# Task brief
Reproduce each record below exactly as written.

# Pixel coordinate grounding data
□ □ □ □ □ □ □
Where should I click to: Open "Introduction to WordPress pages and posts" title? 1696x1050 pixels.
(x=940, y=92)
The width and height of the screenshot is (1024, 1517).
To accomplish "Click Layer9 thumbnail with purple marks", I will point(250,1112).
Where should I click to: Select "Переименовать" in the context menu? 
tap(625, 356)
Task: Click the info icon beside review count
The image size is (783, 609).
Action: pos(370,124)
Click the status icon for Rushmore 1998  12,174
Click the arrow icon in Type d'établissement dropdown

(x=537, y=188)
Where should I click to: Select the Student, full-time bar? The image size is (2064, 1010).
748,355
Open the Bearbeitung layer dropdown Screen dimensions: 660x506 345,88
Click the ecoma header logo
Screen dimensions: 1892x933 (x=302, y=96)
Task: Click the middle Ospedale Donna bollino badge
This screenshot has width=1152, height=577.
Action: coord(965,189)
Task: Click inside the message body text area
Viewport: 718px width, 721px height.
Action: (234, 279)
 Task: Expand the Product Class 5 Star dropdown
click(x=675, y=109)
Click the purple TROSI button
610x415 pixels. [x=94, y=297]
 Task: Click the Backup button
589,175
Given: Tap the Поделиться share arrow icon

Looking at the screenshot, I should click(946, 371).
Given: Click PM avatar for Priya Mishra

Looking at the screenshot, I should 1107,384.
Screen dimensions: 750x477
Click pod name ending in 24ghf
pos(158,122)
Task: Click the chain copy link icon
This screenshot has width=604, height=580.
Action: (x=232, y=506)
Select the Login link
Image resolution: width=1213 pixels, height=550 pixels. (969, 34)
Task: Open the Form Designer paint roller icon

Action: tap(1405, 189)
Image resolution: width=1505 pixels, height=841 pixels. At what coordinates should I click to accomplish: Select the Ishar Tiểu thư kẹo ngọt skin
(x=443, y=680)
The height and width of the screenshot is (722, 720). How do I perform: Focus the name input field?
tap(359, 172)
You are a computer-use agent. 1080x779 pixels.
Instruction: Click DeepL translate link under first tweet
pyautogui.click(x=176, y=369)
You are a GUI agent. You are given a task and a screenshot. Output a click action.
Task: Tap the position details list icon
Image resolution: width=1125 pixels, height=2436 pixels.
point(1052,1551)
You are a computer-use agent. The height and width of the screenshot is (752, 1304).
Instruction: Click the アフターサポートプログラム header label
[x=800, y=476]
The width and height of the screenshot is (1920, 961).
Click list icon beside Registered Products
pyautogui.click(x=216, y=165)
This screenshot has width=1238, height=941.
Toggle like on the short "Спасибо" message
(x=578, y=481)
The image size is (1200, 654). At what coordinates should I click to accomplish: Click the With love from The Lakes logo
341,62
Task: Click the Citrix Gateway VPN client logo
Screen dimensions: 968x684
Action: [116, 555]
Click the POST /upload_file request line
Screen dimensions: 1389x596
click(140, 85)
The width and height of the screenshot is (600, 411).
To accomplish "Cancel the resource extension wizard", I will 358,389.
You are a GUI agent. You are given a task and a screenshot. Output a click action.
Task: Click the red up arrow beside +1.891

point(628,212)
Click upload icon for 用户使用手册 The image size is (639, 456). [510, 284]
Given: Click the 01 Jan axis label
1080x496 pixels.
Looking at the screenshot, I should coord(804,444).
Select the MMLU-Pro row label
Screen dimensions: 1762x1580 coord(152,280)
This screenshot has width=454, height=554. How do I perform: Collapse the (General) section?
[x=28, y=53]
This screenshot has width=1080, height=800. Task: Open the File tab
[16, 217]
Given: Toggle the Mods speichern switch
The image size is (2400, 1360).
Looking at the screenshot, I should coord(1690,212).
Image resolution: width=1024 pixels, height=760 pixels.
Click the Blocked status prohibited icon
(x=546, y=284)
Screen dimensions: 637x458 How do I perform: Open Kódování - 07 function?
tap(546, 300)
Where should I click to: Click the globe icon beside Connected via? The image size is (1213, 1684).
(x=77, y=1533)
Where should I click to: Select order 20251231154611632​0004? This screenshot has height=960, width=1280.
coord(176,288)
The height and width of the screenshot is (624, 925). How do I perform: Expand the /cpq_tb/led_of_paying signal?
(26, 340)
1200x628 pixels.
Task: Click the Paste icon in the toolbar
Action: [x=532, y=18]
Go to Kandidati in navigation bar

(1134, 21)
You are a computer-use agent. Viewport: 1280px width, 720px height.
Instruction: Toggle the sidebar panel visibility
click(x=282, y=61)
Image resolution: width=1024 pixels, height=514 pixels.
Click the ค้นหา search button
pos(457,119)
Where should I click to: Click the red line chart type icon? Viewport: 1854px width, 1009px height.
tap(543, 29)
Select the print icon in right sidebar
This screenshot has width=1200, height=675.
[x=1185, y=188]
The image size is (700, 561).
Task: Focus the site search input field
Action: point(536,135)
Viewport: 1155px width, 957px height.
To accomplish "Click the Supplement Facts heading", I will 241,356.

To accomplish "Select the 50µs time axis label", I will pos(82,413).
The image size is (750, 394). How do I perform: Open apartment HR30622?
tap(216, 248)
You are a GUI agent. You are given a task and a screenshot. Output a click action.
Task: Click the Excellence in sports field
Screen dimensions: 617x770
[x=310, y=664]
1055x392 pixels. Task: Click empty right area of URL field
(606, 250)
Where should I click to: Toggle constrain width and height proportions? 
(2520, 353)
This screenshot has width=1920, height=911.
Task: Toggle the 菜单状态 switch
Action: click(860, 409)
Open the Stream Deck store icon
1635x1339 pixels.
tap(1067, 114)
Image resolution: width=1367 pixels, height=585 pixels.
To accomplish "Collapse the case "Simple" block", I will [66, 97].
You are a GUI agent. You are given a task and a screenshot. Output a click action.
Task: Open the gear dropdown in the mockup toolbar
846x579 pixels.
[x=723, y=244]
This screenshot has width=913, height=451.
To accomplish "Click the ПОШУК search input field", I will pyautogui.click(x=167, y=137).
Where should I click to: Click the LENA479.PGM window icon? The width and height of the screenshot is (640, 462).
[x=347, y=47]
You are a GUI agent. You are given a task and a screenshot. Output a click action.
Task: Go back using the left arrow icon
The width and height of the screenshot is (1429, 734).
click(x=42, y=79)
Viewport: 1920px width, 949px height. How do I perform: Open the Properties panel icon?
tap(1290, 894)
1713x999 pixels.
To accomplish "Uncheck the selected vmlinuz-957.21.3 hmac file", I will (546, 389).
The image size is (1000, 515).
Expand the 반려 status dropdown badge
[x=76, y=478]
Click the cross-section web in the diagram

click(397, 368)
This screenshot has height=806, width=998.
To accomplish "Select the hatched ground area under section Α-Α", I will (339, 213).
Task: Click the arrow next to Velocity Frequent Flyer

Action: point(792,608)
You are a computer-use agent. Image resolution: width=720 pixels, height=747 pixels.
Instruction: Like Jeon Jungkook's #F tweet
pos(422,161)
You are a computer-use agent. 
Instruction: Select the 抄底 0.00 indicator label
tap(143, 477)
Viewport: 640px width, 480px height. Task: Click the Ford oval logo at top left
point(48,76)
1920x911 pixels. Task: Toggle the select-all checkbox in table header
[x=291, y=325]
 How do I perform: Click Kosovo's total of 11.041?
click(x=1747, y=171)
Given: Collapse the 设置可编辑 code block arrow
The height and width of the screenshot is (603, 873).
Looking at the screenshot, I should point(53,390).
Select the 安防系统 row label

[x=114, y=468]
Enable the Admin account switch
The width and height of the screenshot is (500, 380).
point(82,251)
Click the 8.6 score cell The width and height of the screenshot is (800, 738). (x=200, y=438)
□ □ □ □ □ □ □
# Expected output
Where should I click to: Open "Introduction to WordPress pages and posts" title? 1696x1050 pixels.
(x=940, y=92)
The width and height of the screenshot is (1024, 1517).
To accomplish "Click Layer9 thumbnail with purple marks", I will point(250,1112).
Where should I click to: Select "Переименовать" in the context menu? 
tap(625, 356)
Task: Click the info icon beside review count
The image size is (783, 609).
Action: pos(370,124)
Click the status icon for Rushmore 1998  12,174
Click the arrow icon in Type d'établissement dropdown

(x=537, y=188)
Where should I click to: Select the Student, full-time bar? The image size is (2064, 1010).
748,355
Open the Bearbeitung layer dropdown Screen dimensions: 660x506 345,88
Click the ecoma header logo
Screen dimensions: 1892x933 (x=302, y=96)
Task: Click the middle Ospedale Donna bollino badge
This screenshot has width=1152, height=577.
Action: coord(965,189)
Task: Click inside the message body text area
Viewport: 718px width, 721px height.
Action: (234, 279)
 Task: Expand the Product Class 5 Star dropdown
click(x=675, y=109)
Click the purple TROSI button
610x415 pixels. [x=94, y=297]
 Task: Click the Backup button
589,175
Given: Tap the Поделиться share arrow icon

Looking at the screenshot, I should click(946, 371).
Given: Click PM avatar for Priya Mishra

Looking at the screenshot, I should 1107,384.
Screen dimensions: 750x477
Click pod name ending in 24ghf
pos(158,122)
Task: Click the chain copy link icon
This screenshot has width=604, height=580.
Action: (x=232, y=506)
Select the Login link
Image resolution: width=1213 pixels, height=550 pixels. (969, 34)
Task: Open the Form Designer paint roller icon

Action: tap(1405, 189)
Image resolution: width=1505 pixels, height=841 pixels. At what coordinates should I click to accomplish: Select the Ishar Tiểu thư kẹo ngọt skin
(x=443, y=680)
The height and width of the screenshot is (722, 720). How do I perform: Focus the name input field?
tap(359, 172)
You are a computer-use agent. 1080x779 pixels.
Instruction: Click DeepL translate link under first tweet
pyautogui.click(x=176, y=369)
You are a GUI agent. You are given a task and a screenshot. Output a click action.
Task: Tap the position details list icon
Image resolution: width=1125 pixels, height=2436 pixels.
point(1052,1551)
You are a computer-use agent. The height and width of the screenshot is (752, 1304).
Instruction: Click the アフターサポートプログラム header label
[x=800, y=476]
The width and height of the screenshot is (1920, 961).
Click list icon beside Registered Products
pyautogui.click(x=216, y=165)
This screenshot has width=1238, height=941.
Toggle like on the short "Спасибо" message
(x=578, y=481)
The image size is (1200, 654). At what coordinates should I click to accomplish: Click the With love from The Lakes logo
341,62
Task: Click the Citrix Gateway VPN client logo
Screen dimensions: 968x684
Action: [116, 555]
Click the POST /upload_file request line
Screen dimensions: 1389x596
click(140, 85)
The width and height of the screenshot is (600, 411).
To accomplish "Cancel the resource extension wizard", I will 358,389.
You are a GUI agent. You are given a task and a screenshot. Output a click action.
Task: Click the red up arrow beside +1.891

point(628,212)
Click upload icon for 用户使用手册 The image size is (639, 456). [510, 284]
Given: Click the 01 Jan axis label
1080x496 pixels.
Looking at the screenshot, I should coord(804,444).
Select the MMLU-Pro row label
Screen dimensions: 1762x1580 coord(152,280)
This screenshot has width=454, height=554. How do I perform: Collapse the (General) section?
[x=28, y=53]
This screenshot has width=1080, height=800. Task: Open the File tab
[16, 217]
Given: Toggle the Mods speichern switch
The image size is (2400, 1360).
Looking at the screenshot, I should coord(1690,212).
Image resolution: width=1024 pixels, height=760 pixels.
Click the Blocked status prohibited icon
(x=546, y=284)
Screen dimensions: 637x458 How do I perform: Open Kódování - 07 function?
tap(546, 300)
Where should I click to: Click the globe icon beside Connected via? The image size is (1213, 1684).
(x=77, y=1533)
Where should I click to: Select order 20251231154611632​0004? This screenshot has height=960, width=1280.
coord(176,288)
The height and width of the screenshot is (624, 925). How do I perform: Expand the /cpq_tb/led_of_paying signal?
(26, 340)
1200x628 pixels.
Task: Click the Paste icon in the toolbar
Action: [x=532, y=18]
Go to Kandidati in navigation bar

(1134, 21)
You are a computer-use agent. Viewport: 1280px width, 720px height.
Instruction: Toggle the sidebar panel visibility
click(x=282, y=61)
Image resolution: width=1024 pixels, height=514 pixels.
Click the ค้นหา search button
pos(457,119)
Where should I click to: Click the red line chart type icon? Viewport: 1854px width, 1009px height.
tap(543, 29)
Select the print icon in right sidebar
This screenshot has width=1200, height=675.
[x=1185, y=188]
The image size is (700, 561).
Task: Focus the site search input field
Action: point(536,135)
Viewport: 1155px width, 957px height.
To accomplish "Click the Supplement Facts heading", I will 241,356.

To accomplish "Select the 50µs time axis label", I will pos(82,413).
The image size is (750, 394). How do I perform: Open apartment HR30622?
tap(216, 248)
You are a GUI agent. You are given a task and a screenshot. Output a click action.
Task: Click the Excellence in sports field
Screen dimensions: 617x770
[x=310, y=664]
1055x392 pixels. Task: Click empty right area of URL field
(606, 250)
Where should I click to: Toggle constrain width and height proportions? 
(2520, 353)
This screenshot has width=1920, height=911.
Task: Toggle the 菜单状态 switch
Action: click(860, 409)
Open the Stream Deck store icon
1635x1339 pixels.
tap(1067, 114)
Image resolution: width=1367 pixels, height=585 pixels.
To accomplish "Collapse the case "Simple" block", I will [66, 97].
You are a GUI agent. You are given a task and a screenshot. Output a click action.
Task: Open the gear dropdown in the mockup toolbar
846x579 pixels.
[x=723, y=244]
This screenshot has width=913, height=451.
To accomplish "Click the ПОШУК search input field", I will pyautogui.click(x=167, y=137).
Where should I click to: Click the LENA479.PGM window icon? The width and height of the screenshot is (640, 462).
[x=347, y=47]
You are a GUI agent. You are given a task and a screenshot. Output a click action.
Task: Go back using the left arrow icon
The width and height of the screenshot is (1429, 734).
click(x=42, y=79)
Viewport: 1920px width, 949px height. How do I perform: Open the Properties panel icon?
tap(1290, 894)
1713x999 pixels.
To accomplish "Uncheck the selected vmlinuz-957.21.3 hmac file", I will (546, 389).
The image size is (1000, 515).
Expand the 반려 status dropdown badge
[x=76, y=478]
Click the cross-section web in the diagram

click(397, 368)
This screenshot has height=806, width=998.
To accomplish "Select the hatched ground area under section Α-Α", I will (339, 213).
Task: Click the arrow next to Velocity Frequent Flyer

Action: point(792,608)
You are a computer-use agent. Image resolution: width=720 pixels, height=747 pixels.
Instruction: Like Jeon Jungkook's #F tweet
pos(422,161)
You are a computer-use agent. 
Instruction: Select the 抄底 0.00 indicator label
tap(143, 477)
Viewport: 640px width, 480px height. Task: Click the Ford oval logo at top left
point(48,76)
1920x911 pixels. Task: Toggle the select-all checkbox in table header
[x=291, y=325]
 How do I perform: Click Kosovo's total of 11.041?
click(x=1747, y=171)
Given: Collapse the 设置可编辑 code block arrow
The height and width of the screenshot is (603, 873).
Looking at the screenshot, I should point(53,390).
Select the 安防系统 row label

[x=114, y=468]
Enable the Admin account switch
The width and height of the screenshot is (500, 380).
point(82,251)
Click the 8.6 score cell The width and height of the screenshot is (800, 738). (x=200, y=438)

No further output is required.